Re: [Regression, post-2.6.35] ath9k occasionally drops out of PCI config space

From: Rafael J. Wysocki
Date: Mon Nov 08 2010 - 15:48:14 EST


On Friday, November 05, 2010, Luis R. Rodriguez wrote:
> On Fri, Nov 05, 2010 at 01:50:02PM -0700, Rafael J. Wysocki wrote:
> > Hi,
> >
> > For some time I've been experiencing a regression associated with ath9k
> > that occasionally it drops the connection with the AP and goes into a state
> > in which reading from its PCI config registers (as done by lspci) return all
> > ones.
> >
> > It may be sort of brought back to life by a suspend/resume afterwards, but
> > then the driver cannot really handle it and realoding the driver doesn't help
> > (probe fails). Basically, full machine reboot is needed to revive the adapter.
> >
> > The device is:
> >
> > 09:00.0 Network controller: Atheros Communications Inc.
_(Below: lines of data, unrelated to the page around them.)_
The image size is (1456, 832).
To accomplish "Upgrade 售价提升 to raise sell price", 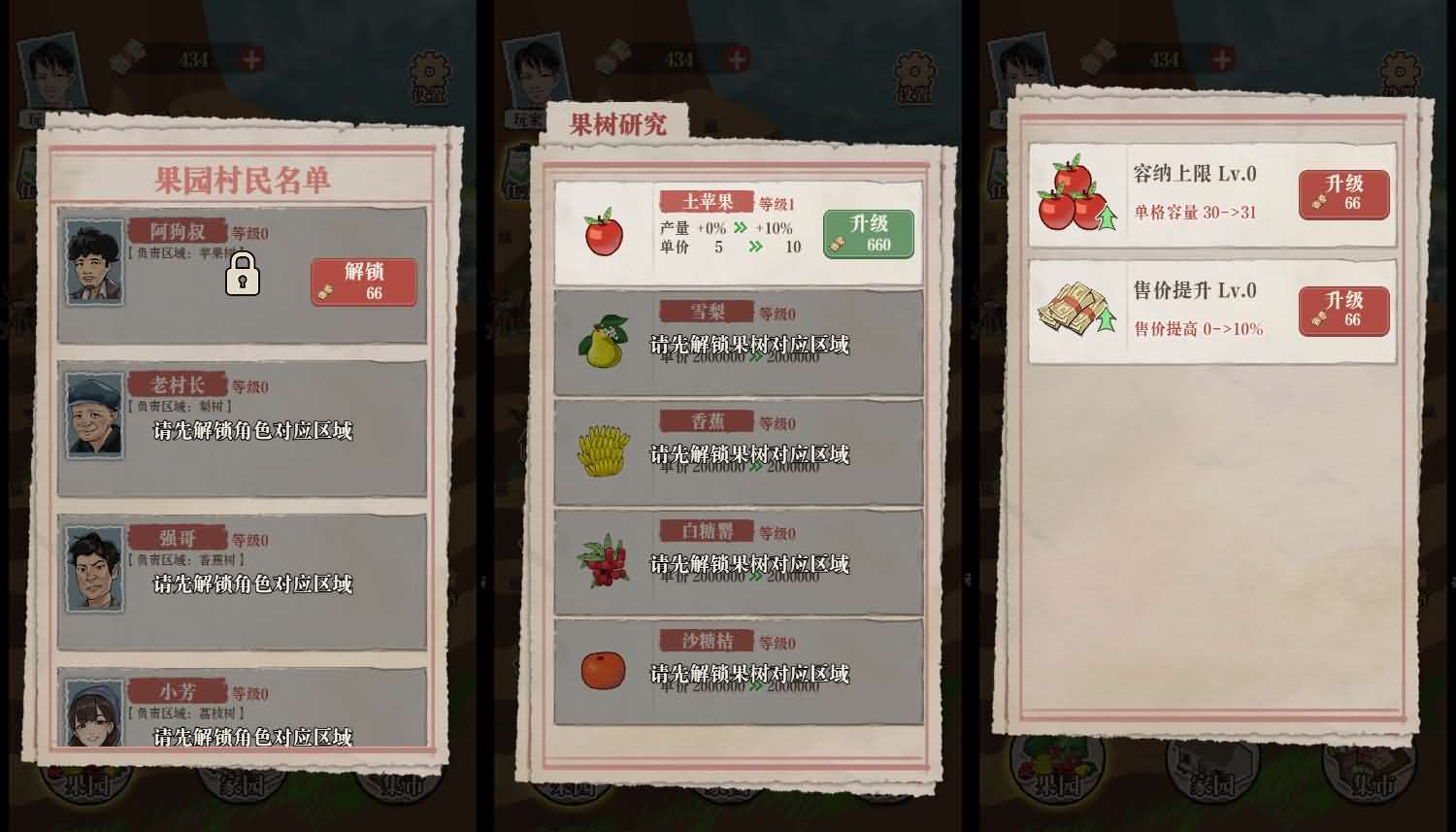I will pos(1343,309).
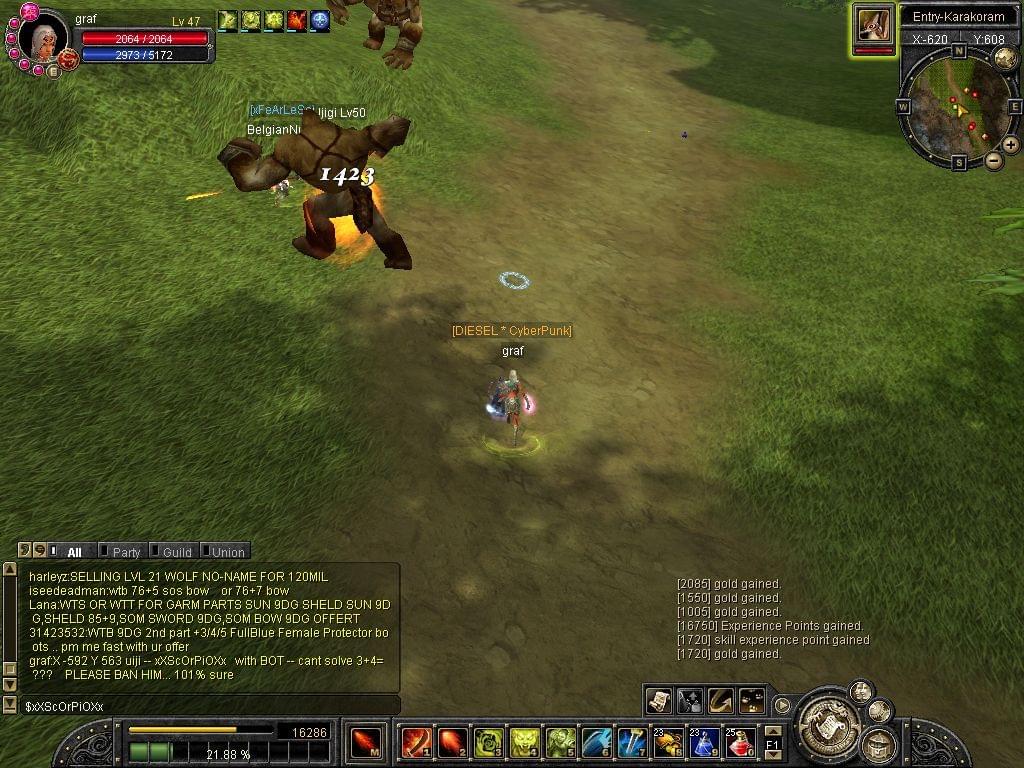Click graf's character portrait
Image resolution: width=1024 pixels, height=768 pixels.
[x=43, y=38]
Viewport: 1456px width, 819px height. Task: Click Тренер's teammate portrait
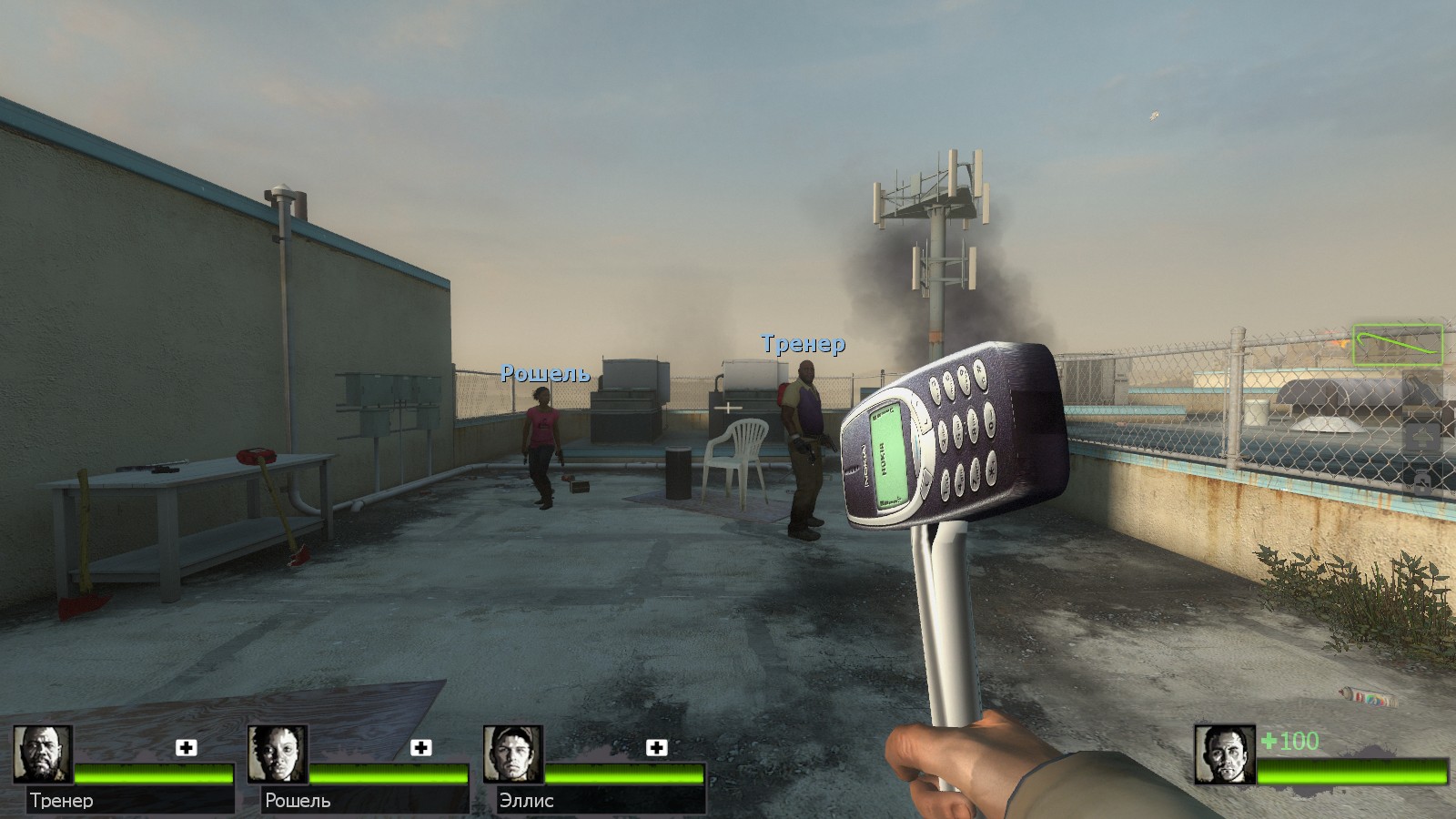click(43, 754)
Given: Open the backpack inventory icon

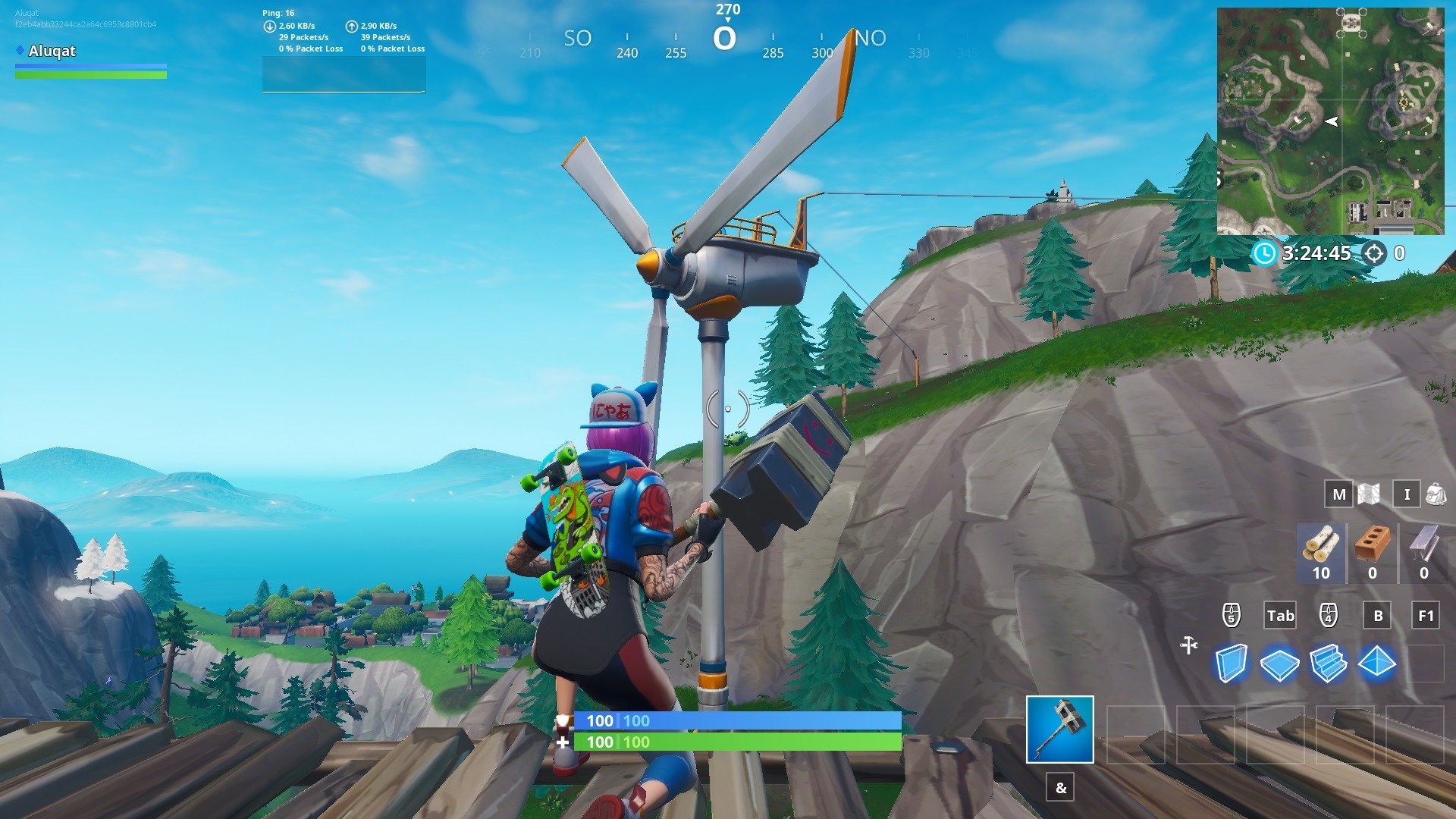Looking at the screenshot, I should click(1436, 494).
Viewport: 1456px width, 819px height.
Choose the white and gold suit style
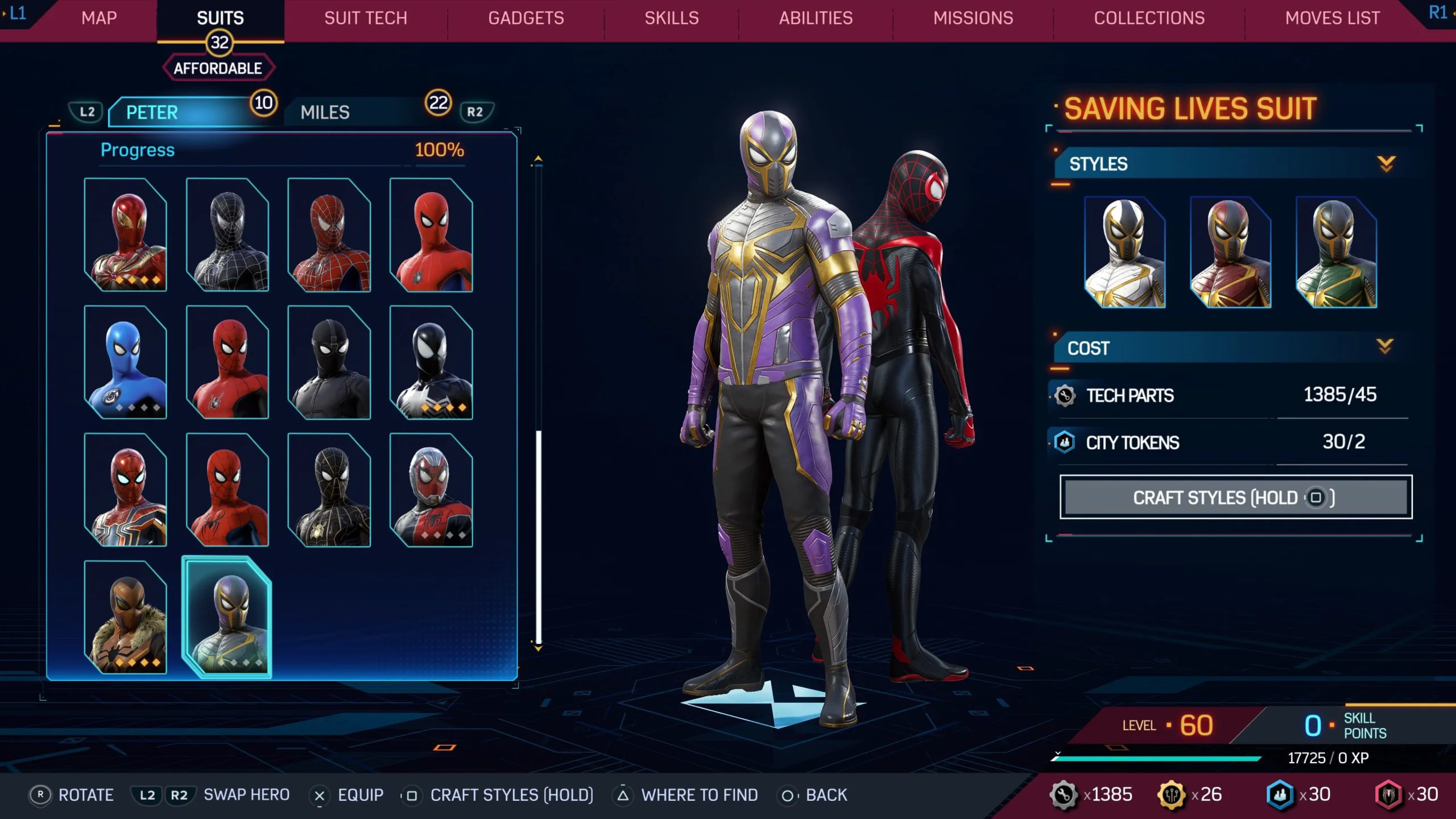point(1124,252)
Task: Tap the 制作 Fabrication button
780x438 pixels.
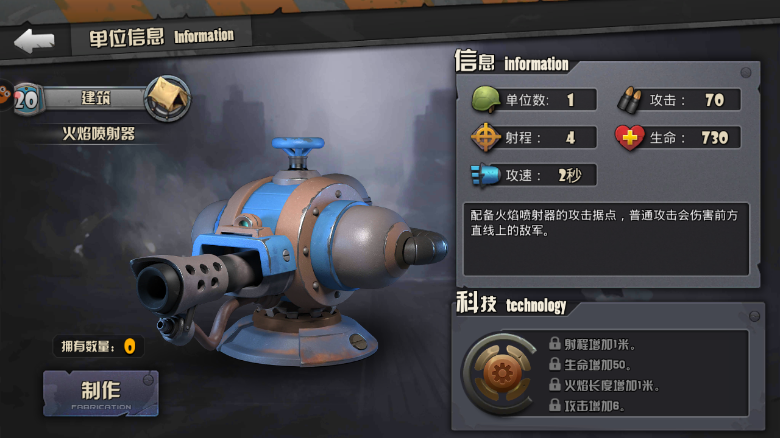Action: pyautogui.click(x=100, y=393)
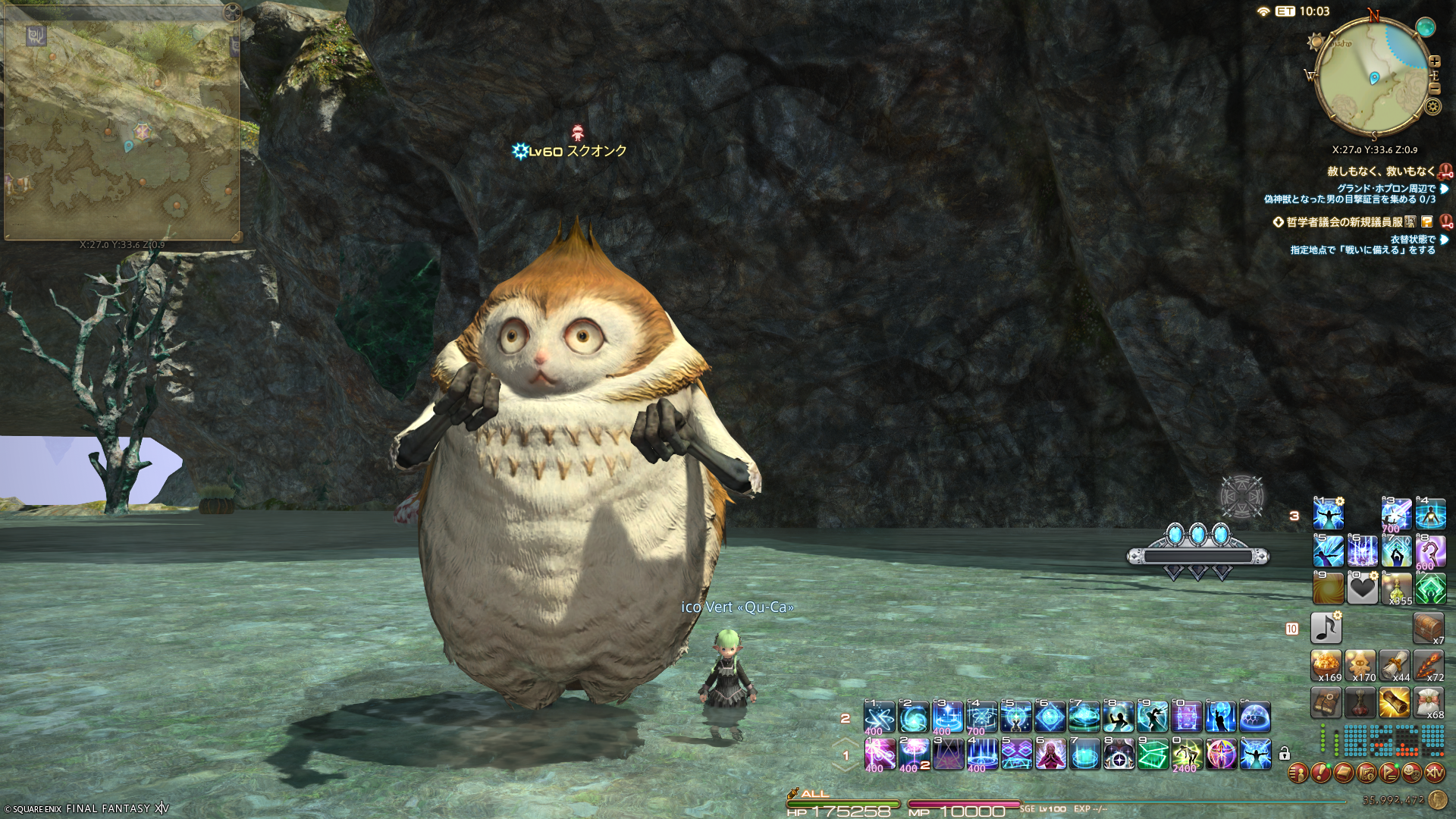1456x819 pixels.
Task: Cast the blue hexagon dome shield ability
Action: [1255, 717]
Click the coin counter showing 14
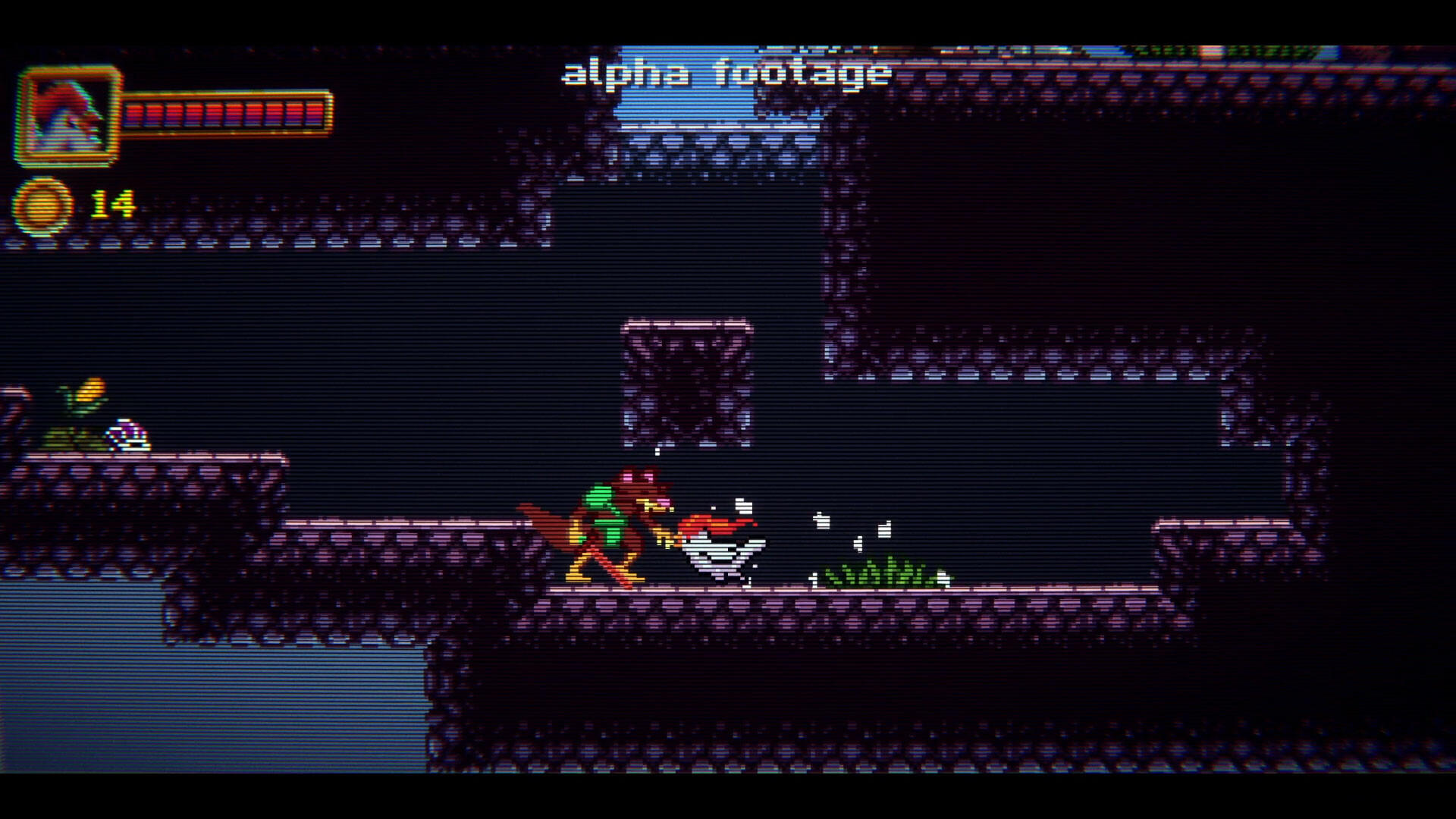The width and height of the screenshot is (1456, 819). 110,203
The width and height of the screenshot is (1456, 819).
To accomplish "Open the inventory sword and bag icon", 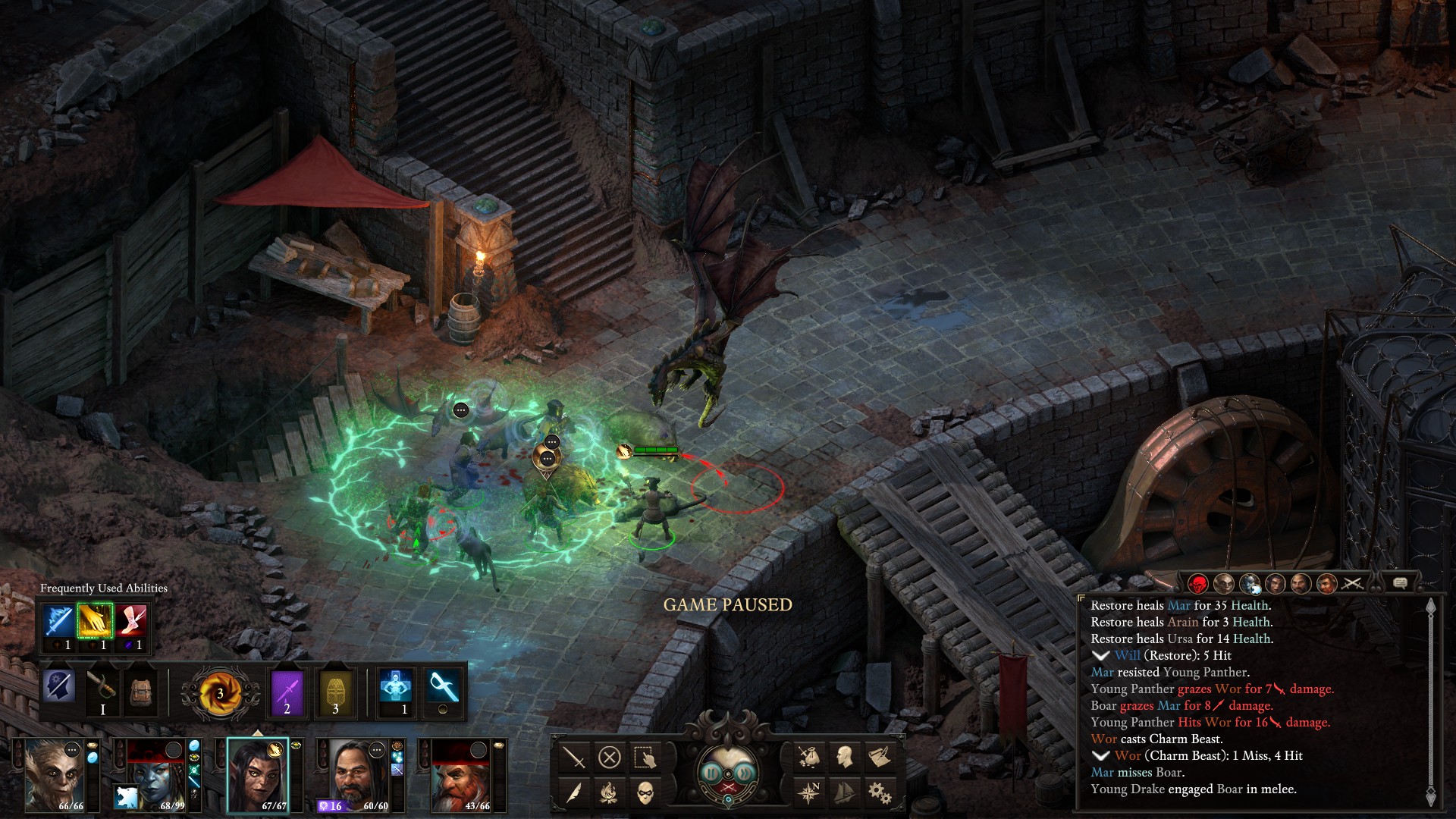I will pyautogui.click(x=808, y=756).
AR928X Wireless Network Adapter (PCI-Express) (rev 01)
> > Subsystem: Foxconn International, Inc. Device e01f
> >
> > and the kernel says:
> >
> > [ 9.623217] ath9k 0000:09:00.0: PCI INT A -> GSI 19 (level, low) -> IRQ 19
> > [ 9.631518] ath9k 0000:09:00.0: setting latency timer to 64
> > [ 10.071497] ath: EEPROM regdomain: 0x65
> > [ 10.071502] ath: EEPROM indicates we should expect a direct regpair map
> > [ 10.071510] ath: Country alpha2 being used: 00
> > [ 10.071514] ath: Regpair used: 0x65
> > [ 10.096025] phy0: Selected rate control algorithm 'ath9k_rate_control'
> > [ 10.097803] Registered led device: ath9k-phy0::radio
> > [ 10.098035] Registered led device: ath9k-phy0::assoc
> > [ 10.098249] Registered led device: ath9k-phy0::tx
> > [ 10.098483] Registered led device: ath9k-phy0::rx
> > [ 10.098496] phy0: Atheros AR9280 Rev:2 mem=0xffffc900017e0000, irq=19
> >
> > The issue is not really bisectable, because I'm unable to trigger it on demand
> > and it occurs approx. 1-2 times a day. So, if you have any ideas what to test,
> > please let me know.
> >
> > It is not reproducible with the 2.6.35 kernel.
>
> Please try this patch.

It _appears_ to help. At least I haven't been able to reproduce the problem
since I applied it, which was on Saturday early in the morning.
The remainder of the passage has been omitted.